Demystifying KerasTuner

Hyperparameter tuning is a pivotal concept in machine learning, be it deep learning or not. For deep learning, KerasTuner is a powerful and easy-to-use package, which can tune any Keras model in any way. Yet, its intricate internal mechanism concealed beneath its API makes users uneasy. This post will demystify its internal implementation and help you understand how KerasTuner accomplishs this feat. I hope that after reading this post, you will feel confident in using KerasTuner, be it for tuning a neural network or any other custom models. If you are an aspiring, hard-working data scientist, this post is a sure read.

Table of Contents

  • The mysterious Hyperparameter class
  • Reimplement KerasTuner, or at least partially
    • A starter
    • Package design
    • A home-made dessert
  • Use KerasTuner to tune Scikit-Learn models

The mysterious Hyperparameter class

If you are following the official KerasTuner guide, you will stumble upon the following code snippet.

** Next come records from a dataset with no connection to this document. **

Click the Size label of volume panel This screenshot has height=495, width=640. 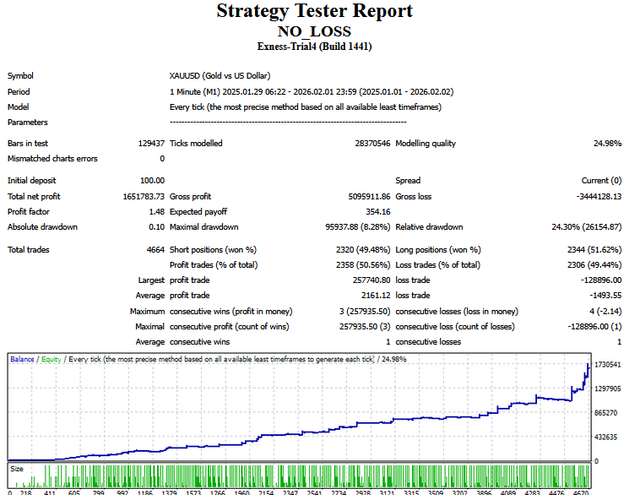tap(17, 466)
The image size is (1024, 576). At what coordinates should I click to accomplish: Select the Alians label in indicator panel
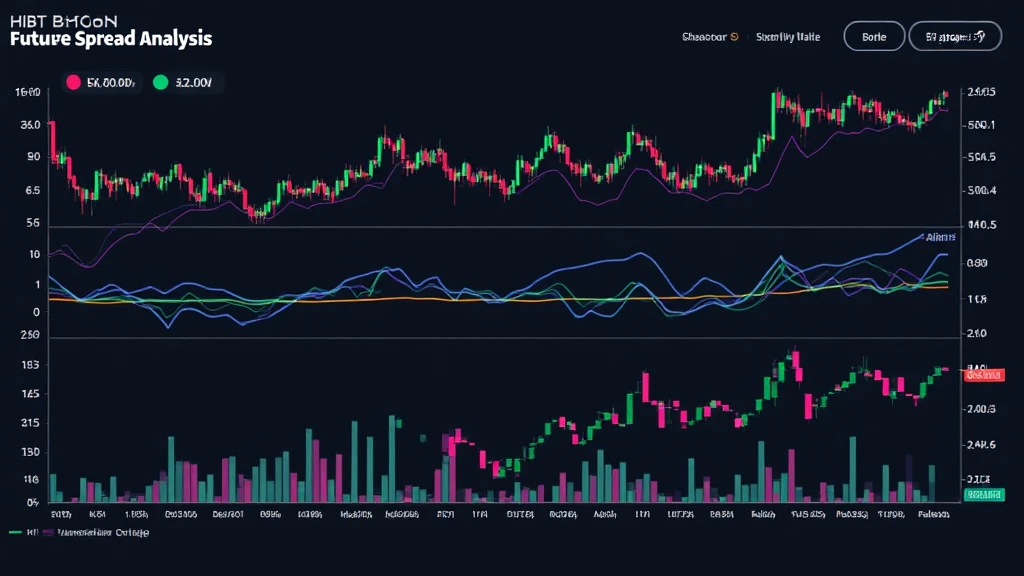click(937, 237)
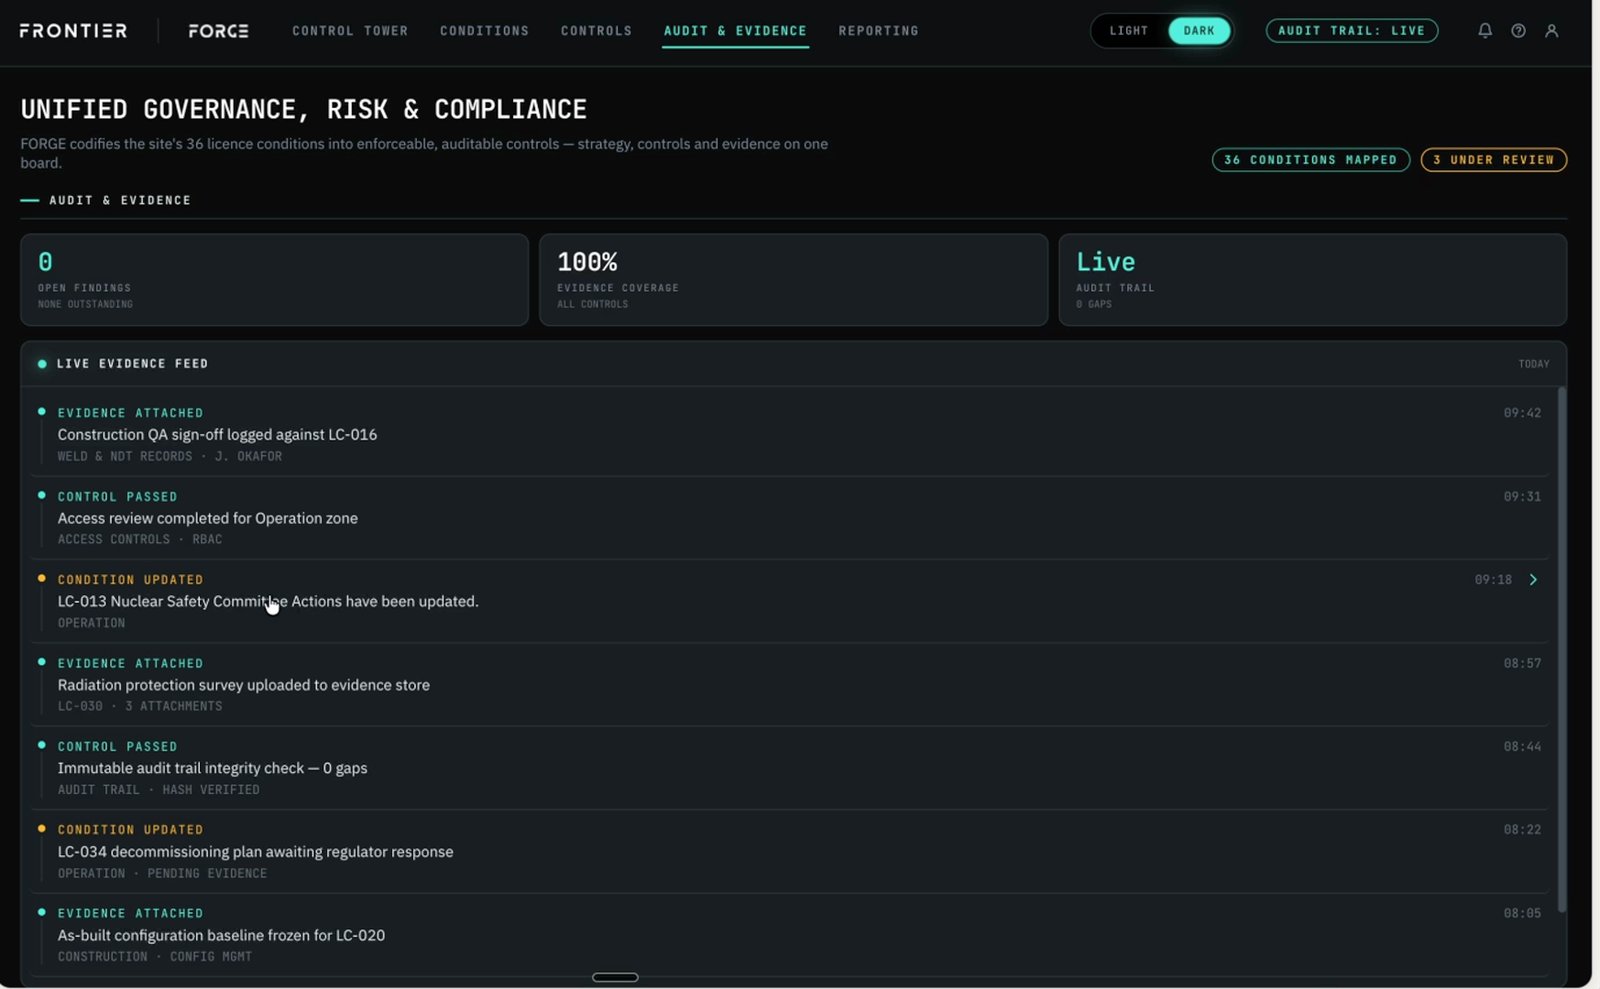
Task: Click the 3 Under Review badge
Action: pyautogui.click(x=1494, y=160)
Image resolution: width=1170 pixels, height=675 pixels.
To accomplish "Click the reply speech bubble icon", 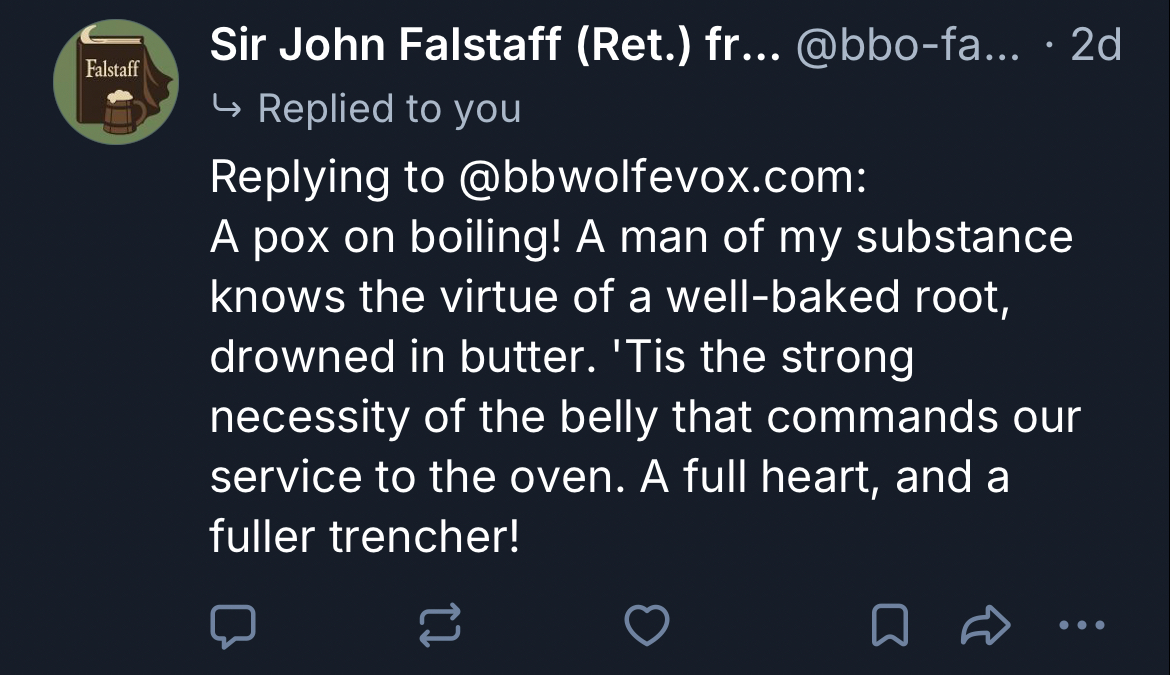I will click(x=233, y=626).

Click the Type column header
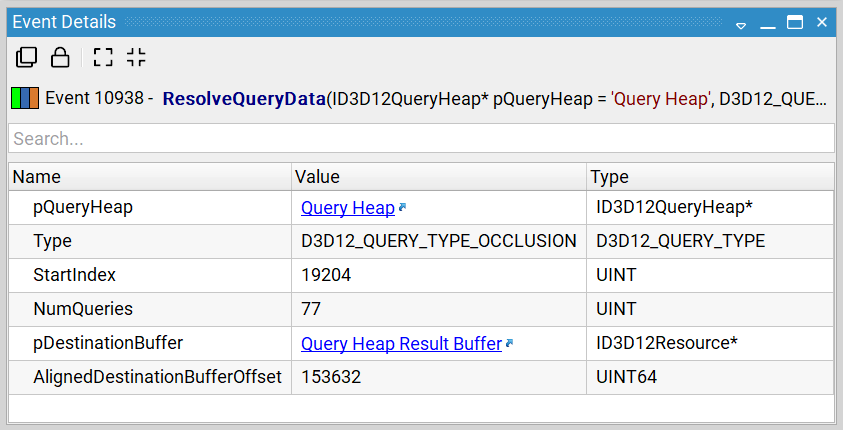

from tensorflow import keras
from tensorflow.keras import layers

def build_model(hp):
    model = keras.Sequential()
    model.add(layers.Flatten())
    model.add(
        layers.Dense(
            # Define the hyperparameter.
            units=hp.Int("units", min_value=32, max_value=512, step=32),
            activation="relu",
        )
    )
    model.add(layers.Dense(10, activation="softmax"))
    model.compile(
        optimizer="adam", loss="categorical_crossentropy", metrics=["accuracy"],
    )
    return model

You will unavoidably notice this intricate line: units=hp.Int("units", min_value=32, max_value=512, step=32). Your intuition tells you that the code is assigning a hyperparameter to the number of units in the hidden layer, but you can’t help but think how does the program knows which value to use at each call. Most intriguingly, how can a function produce different values with the exact same arguments?

The official guide did a poor job to ease you by telling you that hp.Int() is just a function “returning actual values.”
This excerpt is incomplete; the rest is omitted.